Top of Provided material

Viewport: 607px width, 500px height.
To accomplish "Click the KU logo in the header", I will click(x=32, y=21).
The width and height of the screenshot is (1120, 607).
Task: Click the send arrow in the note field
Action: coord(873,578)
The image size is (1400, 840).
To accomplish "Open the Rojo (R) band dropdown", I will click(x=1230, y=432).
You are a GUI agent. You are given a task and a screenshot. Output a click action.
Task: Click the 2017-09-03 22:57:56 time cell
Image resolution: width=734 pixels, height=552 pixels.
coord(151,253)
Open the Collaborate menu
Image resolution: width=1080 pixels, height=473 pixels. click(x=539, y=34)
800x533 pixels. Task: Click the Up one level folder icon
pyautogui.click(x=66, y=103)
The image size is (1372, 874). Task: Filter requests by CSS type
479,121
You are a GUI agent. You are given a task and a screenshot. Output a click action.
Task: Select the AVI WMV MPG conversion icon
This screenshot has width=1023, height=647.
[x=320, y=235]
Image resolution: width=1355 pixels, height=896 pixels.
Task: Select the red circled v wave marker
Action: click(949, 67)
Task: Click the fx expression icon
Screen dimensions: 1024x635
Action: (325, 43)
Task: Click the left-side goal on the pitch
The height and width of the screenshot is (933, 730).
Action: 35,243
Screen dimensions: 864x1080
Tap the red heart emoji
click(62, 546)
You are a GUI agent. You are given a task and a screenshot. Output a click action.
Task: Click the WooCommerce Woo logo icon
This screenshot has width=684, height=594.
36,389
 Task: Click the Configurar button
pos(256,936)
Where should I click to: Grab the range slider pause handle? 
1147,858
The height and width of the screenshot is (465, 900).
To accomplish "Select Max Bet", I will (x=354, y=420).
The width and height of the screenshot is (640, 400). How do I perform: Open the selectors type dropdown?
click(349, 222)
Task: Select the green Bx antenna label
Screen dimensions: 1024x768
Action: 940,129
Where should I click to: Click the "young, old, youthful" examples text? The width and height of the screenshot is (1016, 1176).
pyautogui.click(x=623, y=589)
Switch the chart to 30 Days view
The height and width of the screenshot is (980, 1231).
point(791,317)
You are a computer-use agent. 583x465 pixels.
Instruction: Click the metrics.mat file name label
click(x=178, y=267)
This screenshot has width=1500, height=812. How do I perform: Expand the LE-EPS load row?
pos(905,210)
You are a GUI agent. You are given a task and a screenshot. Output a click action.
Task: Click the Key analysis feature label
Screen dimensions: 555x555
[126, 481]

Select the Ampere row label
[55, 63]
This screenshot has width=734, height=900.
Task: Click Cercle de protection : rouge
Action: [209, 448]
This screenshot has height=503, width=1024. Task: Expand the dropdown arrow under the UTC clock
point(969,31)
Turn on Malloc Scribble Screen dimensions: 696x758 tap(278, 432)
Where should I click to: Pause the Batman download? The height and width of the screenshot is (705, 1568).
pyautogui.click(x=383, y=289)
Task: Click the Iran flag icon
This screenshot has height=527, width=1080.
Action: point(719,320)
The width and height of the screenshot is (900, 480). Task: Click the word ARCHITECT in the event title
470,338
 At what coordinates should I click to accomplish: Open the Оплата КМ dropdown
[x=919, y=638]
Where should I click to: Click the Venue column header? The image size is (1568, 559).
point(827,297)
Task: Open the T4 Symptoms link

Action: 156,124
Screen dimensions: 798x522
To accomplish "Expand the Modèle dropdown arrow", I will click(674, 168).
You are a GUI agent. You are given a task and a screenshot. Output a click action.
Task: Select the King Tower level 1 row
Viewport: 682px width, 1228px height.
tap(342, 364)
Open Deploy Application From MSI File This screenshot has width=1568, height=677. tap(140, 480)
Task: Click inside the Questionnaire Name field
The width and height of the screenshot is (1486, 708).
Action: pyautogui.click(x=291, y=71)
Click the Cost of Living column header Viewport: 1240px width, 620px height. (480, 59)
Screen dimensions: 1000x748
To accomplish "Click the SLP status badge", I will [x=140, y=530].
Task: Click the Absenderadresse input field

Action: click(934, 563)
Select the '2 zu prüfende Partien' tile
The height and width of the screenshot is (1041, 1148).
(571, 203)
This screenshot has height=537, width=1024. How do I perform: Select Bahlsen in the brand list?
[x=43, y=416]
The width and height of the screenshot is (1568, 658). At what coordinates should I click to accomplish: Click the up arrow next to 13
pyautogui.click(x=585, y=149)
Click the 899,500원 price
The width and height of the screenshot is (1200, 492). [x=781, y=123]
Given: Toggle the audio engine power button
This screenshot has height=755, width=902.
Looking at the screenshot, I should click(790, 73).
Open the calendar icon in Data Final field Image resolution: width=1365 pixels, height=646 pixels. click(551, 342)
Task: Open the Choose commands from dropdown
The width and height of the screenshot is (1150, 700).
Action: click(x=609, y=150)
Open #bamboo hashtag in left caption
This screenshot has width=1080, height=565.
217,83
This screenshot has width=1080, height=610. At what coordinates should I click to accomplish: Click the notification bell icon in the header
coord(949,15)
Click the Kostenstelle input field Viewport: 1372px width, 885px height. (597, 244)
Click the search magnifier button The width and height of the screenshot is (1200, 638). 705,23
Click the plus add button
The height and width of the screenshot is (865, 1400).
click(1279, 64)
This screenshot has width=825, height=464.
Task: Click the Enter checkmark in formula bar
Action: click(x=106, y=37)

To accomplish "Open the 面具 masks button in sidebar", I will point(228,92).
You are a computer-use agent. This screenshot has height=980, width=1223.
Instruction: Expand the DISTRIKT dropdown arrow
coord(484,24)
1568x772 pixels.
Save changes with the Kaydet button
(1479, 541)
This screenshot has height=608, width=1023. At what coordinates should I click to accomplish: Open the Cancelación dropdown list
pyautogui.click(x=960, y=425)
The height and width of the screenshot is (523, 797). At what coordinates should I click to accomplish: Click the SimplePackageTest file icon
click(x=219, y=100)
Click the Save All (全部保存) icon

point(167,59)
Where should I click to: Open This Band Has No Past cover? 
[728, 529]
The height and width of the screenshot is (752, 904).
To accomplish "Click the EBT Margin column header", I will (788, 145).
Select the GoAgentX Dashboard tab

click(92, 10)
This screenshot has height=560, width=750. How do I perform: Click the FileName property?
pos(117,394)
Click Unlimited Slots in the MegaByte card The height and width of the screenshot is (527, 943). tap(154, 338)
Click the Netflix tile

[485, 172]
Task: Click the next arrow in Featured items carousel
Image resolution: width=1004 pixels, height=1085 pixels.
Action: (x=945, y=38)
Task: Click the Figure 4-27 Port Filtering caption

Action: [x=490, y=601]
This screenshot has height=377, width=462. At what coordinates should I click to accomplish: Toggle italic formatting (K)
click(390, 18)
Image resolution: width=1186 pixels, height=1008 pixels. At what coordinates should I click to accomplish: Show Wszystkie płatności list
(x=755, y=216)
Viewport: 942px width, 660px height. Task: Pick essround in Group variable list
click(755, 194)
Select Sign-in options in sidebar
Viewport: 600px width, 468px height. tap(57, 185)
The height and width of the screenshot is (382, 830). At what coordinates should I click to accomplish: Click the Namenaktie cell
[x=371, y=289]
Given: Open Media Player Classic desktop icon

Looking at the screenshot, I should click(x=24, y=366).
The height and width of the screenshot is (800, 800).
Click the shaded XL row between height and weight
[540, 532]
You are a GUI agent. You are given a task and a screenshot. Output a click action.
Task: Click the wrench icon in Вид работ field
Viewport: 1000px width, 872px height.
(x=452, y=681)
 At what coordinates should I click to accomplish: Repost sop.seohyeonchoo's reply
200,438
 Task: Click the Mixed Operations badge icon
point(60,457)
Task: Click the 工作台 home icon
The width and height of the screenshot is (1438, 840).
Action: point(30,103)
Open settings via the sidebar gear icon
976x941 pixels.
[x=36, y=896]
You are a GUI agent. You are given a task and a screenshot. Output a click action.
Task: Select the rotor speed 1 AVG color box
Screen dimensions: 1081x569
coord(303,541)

Bottom of Provided material

_Your instructions:_
Copy out all lines above holding "computer".

_Task result:_
You are a computer-use agent. 583x465 pixels.
You are a computer-use agent. This screenshot has height=980, width=1223.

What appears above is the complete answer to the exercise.